Carry A Mood-Tahlayah Morrow
Carry A Mood-Tahlayah Morrow

There's also this brand called Carry A Mood that Tahlayah Morrow started in Cleveland. She's a young Black woman studying psychology, and she literally built her whole brand around mental wellness. The name says it all - we carry our mood with us every day, just like our clothes. She makes streetwear with designs inspired by emotions and even has a hoodie called "The Serotonin Effect." Plus she does workshops about self-confidence and mental health. She's making it cool for young Black people to talk about this stuff.


Even big retailers are getting involved. Saks Fifth Avenue partnered with BEAM (Black Emotional and Mental Health Collective) for Black History Month, focusing on mental wellness in our communities. Brands like Naked Cashmere have done collections where the proceeds go to Silence the Shame, which is a nonprofit working to end mental health stigma in communities of color.

The community events are where this really comes alive though. In Atlanta last July, there was this "My Mental Health Fashion Show" during Minority Mental Health Month. It was glamorous but also educational - they had Black designers and performers, with proceeds going to BEAM. The organizers said, "Fashion is our creative outlet to express support for this cause," and I felt that.


South Fulton, Georgia did something similar in May 2024 with their "Couture and Compassion" fashion showcase.
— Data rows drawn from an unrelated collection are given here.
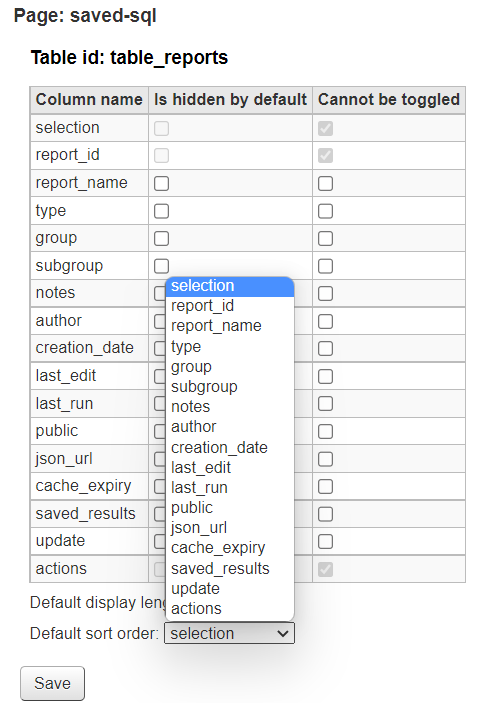
Task: Choose saved_results from the dropdown options
Action: [230, 568]
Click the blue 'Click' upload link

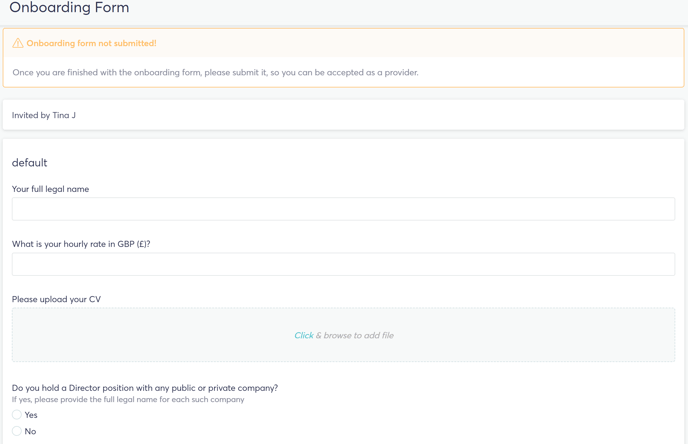tap(304, 335)
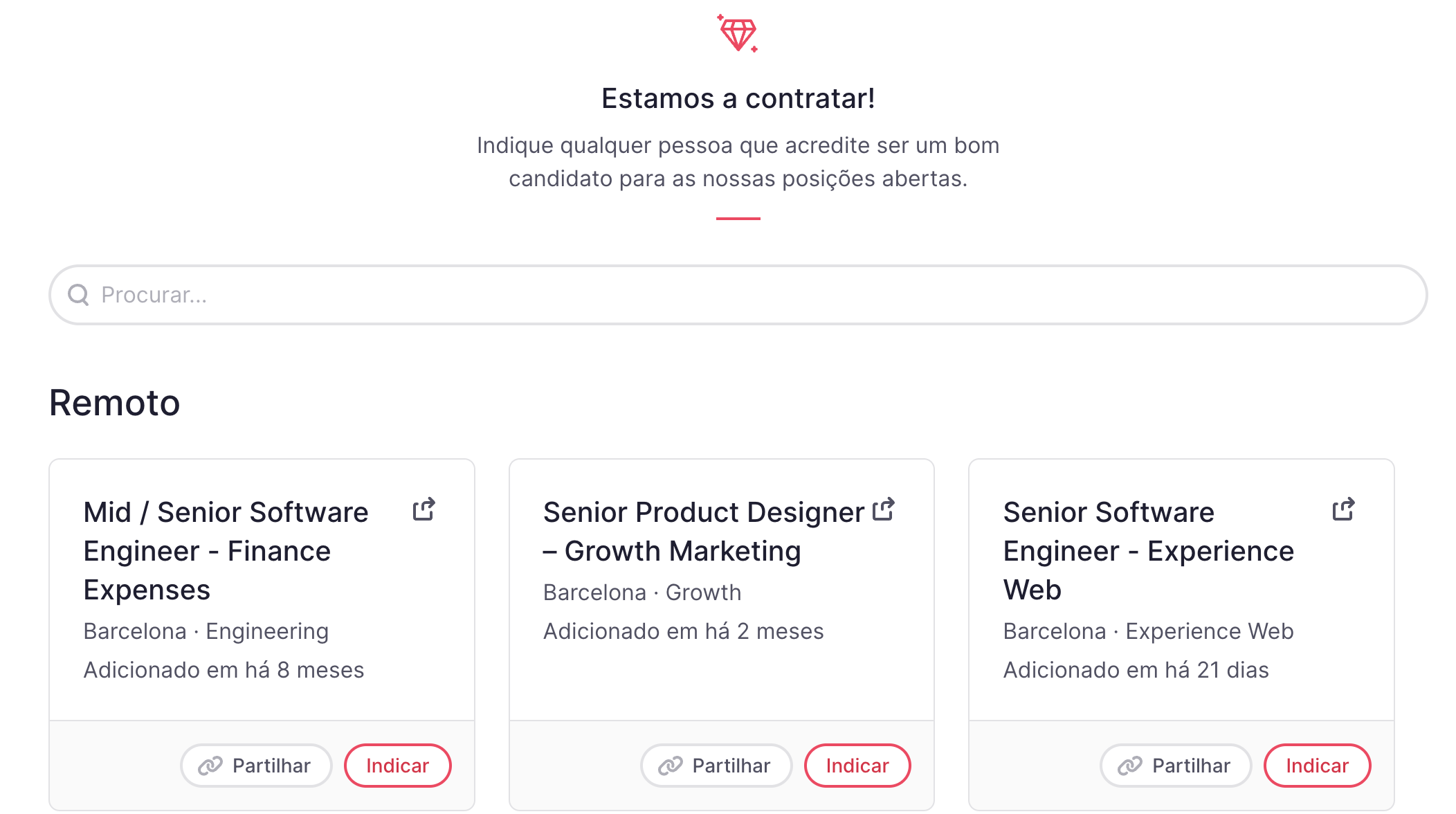Click chain link icon on Experience Web card
Image resolution: width=1456 pixels, height=814 pixels.
[x=1130, y=766]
They had local designers sending mental health-inspired pieces down the runway - clothes that represented hope, struggle, healing. But they also had counseling services and wellness resources right there at the event. They turned a fashion show into a mental health resource fair, which is genius.

Social media is doing its thing too. People post pictures wearing green for mental health awareness or rocking t-shirts with affirming quotes, using hashtags like #BlackMentalHealthMatters. It's creating these conversations where a fly outfit becomes the starting point for talking about mental wellness.


What I love about all this is how it challenges the old idea that seeking help for your mental health makes you weak. We're using style - something we've always been good at - to show that vulnerability is normal and healing is possible. Every outfit, every event, every post is basically saying: you matter, your mental health matters, and you don't have to suffer alone.


For too long, Black folks have had to "muscle through" depression and anxiety by ourselves. Our pain gets overlooked or misunderstood. But when we put mental health themes into fashion - something highly visible that influences culture - we're making it normal to talk about therapy, self-care, and emotional resilience. When people see models wearing mental health slogans or designers sharing their healing stories through collections, it breaks down shame and creates empathy.


The timing with Minority Mental Health Month makes it even more powerful. Fashion becomes this celebratory form of activism that connects to the month's themes of culture, community, and connection. We're using our creativity to strengthen bonds and connect people to conversations and resources they might avoid otherwise.


For me, getting fly is literally in my DNA at this point. It's always been that way. Even on my bad days, I look fly because one thing I'm gonna do is step out. I've always been that girl when it came to style. Even running errands or going to the store, I have a specific type of swag that caters to my authenticity and self-expression. It's just part of me.


What's beautiful about this whole movement is how it builds on something we already do naturally. We're not trying to be something we're not. We're using our creative expression - something that's woven into who we are as Black people - to navigate our mental health with intention and style. We're showing up authentically, taking up space, and healing in ways that feel good to us. And honestly, that's revolutionary.